PROBLEM TO WORK ON:
Please output every line of the listing below, word for word.
-------- STORED RECORDS --------
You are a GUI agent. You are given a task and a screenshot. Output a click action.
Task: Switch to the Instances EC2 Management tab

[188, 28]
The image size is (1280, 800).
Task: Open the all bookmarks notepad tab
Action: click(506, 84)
--------
WRITTEN RESPONSE:
You are a GUI agent. You are given a task and a screenshot. Output a click action.
Task: Switch to the Instances EC2 Management tab

[188, 28]
The image size is (1280, 800).
Task: Open the all bookmarks notepad tab
Action: click(506, 84)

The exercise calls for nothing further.